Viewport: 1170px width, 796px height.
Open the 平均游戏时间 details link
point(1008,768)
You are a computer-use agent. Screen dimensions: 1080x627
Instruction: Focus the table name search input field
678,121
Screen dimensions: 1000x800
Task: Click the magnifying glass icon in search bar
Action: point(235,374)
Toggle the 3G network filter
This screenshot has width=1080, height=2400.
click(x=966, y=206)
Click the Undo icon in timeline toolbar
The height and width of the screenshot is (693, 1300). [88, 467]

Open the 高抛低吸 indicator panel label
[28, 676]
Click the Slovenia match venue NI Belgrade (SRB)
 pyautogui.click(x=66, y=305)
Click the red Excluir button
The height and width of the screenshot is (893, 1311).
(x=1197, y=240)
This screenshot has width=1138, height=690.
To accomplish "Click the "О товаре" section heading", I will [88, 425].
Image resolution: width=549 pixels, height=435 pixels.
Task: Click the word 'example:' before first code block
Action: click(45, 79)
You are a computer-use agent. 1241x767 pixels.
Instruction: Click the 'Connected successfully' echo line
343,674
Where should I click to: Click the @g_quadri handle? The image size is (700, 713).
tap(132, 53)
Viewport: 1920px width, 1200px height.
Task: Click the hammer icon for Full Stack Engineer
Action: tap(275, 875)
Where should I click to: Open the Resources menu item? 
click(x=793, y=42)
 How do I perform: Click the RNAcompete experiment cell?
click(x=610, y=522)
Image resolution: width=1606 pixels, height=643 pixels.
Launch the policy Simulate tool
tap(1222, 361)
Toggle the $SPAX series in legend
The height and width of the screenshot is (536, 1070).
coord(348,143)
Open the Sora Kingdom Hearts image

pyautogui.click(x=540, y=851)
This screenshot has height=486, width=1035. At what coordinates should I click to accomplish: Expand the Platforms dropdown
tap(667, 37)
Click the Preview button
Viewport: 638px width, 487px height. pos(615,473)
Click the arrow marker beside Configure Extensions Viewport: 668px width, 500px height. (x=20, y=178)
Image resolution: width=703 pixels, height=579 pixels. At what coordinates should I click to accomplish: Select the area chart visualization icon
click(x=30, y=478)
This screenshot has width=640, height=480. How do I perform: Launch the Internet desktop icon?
******************************
* **Your instructions**:
Repeat, exactly, every line from the one containing "You are a computer-use agent. 1241x767" through the final line of the listing above, adding nothing.

* **Written response**:
You are a computer-use agent. 1241x767 pixels.
Instruction: Click the 'Connected successfully' echo line
343,674
Where should I click to: Click the @g_quadri handle? The image size is (700, 713).
tap(132, 53)
Viewport: 1920px width, 1200px height.
Task: Click the hammer icon for Full Stack Engineer
Action: tap(275, 875)
Where should I click to: Open the Resources menu item? 
click(x=793, y=42)
 How do I perform: Click the RNAcompete experiment cell?
click(x=610, y=522)
Image resolution: width=1606 pixels, height=643 pixels.
Launch the policy Simulate tool
tap(1222, 361)
Toggle the $SPAX series in legend
The height and width of the screenshot is (536, 1070).
coord(348,143)
Open the Sora Kingdom Hearts image

pyautogui.click(x=540, y=851)
This screenshot has height=486, width=1035. At what coordinates should I click to accomplish: Expand the Platforms dropdown
tap(667, 37)
Click the Preview button
Viewport: 638px width, 487px height. pos(615,473)
Click the arrow marker beside Configure Extensions Viewport: 668px width, 500px height. (x=20, y=178)
Image resolution: width=703 pixels, height=579 pixels. At what coordinates should I click to accomplish: Select the area chart visualization icon
click(x=30, y=478)
This screenshot has width=640, height=480. How do I perform: Launch the Internet desktop icon?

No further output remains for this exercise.